Producer Lewis M. Allen said
the studio's legal department requested that only books in the public domain be
shown burning for fear of being sued by offended authors. Director François Truffaut
and Allen ignored the request, believing that anyone would be flattered to have
their book included.
François Truffaut
reportedly said that he found science fiction films uninteresting and
arbitrary. Because of this, a friend of his told him the story of Ray Bradbury's novel
'Fahrenheit 451'. Immediately afterward, Truffaut wanted to make a film from
the novel and subsequently spent years raising the financing.

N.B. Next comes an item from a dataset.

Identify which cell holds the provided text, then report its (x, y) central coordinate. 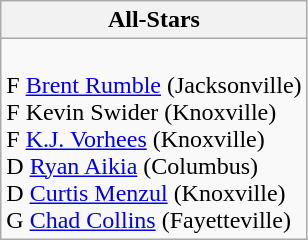
All-Stars (154, 20)
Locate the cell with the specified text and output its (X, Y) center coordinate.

Among the books burned by the
firemen is the film journal "Cahiers du Cinema" for which director François Truffaut
wrote. Pictured on the cover is a picture from Breathless (1960),
written by Truffaut. Also among the books burned is "The Martian
Chronicles" and "Fahrenheit 451" itself, both written by Ray Bradbury.
The monorail featured in the film
had been built in France in 1959 by the SAFEGE consortium as a test track. It
was dismantled shortly after filming.
The first and only English language
film for director François Truffaut.
Books shown or mentioned in the
movie: Don Quixote - Othello, the Moor of Venice - Vanity Fair - Madame Bovary
- Le monde a coté - Alice's Adventures in Wonderland & Through the
Looking-Glass - Gaspard Hauser - Robinson Crusoe - The World of Salvador Dali -
Jeanne d'Arc - Life and Loves - The Weather - My Autobiography by Charles
Chaplin - Les negres - Confessions of an Irish Rebel - The Ginger Man -
Petrouchka - The Catcher In The Rye - The Moon and Sixpence - Lolita - David
Copperfield - Mein Kampf - She Might Have Been Queen - Social Aspects of
Disease - The Ethics of Aristotle - The Brothers Karamazov - The Sorrows of
Young Werther - The Martian Chronicles - Plato's Republic - Fahrenheit 451 -
Pride and Prejudice - Gone with the Wind - Animal Farm - No Orchids for Miss
Blandish - Jane Eyre - Moby Dick - The Picture of Dorian Gray - The Adventures
of Tom Sawyer - The Trial.
According to producer Lewis M. Allen, it
was his last-minute idea to have Julie Christie play both main female roles. Allen says Terence Stamp then
withdrew from playing Montag because Stamp felt that with two parts, Christie
would overshadow him.
Marlon Brando, Paul Newman, Jean-Paul Belmondo, Charles Aznavour, Peter O'Toole, and Terence Stamp were
all considered for the role of Montag.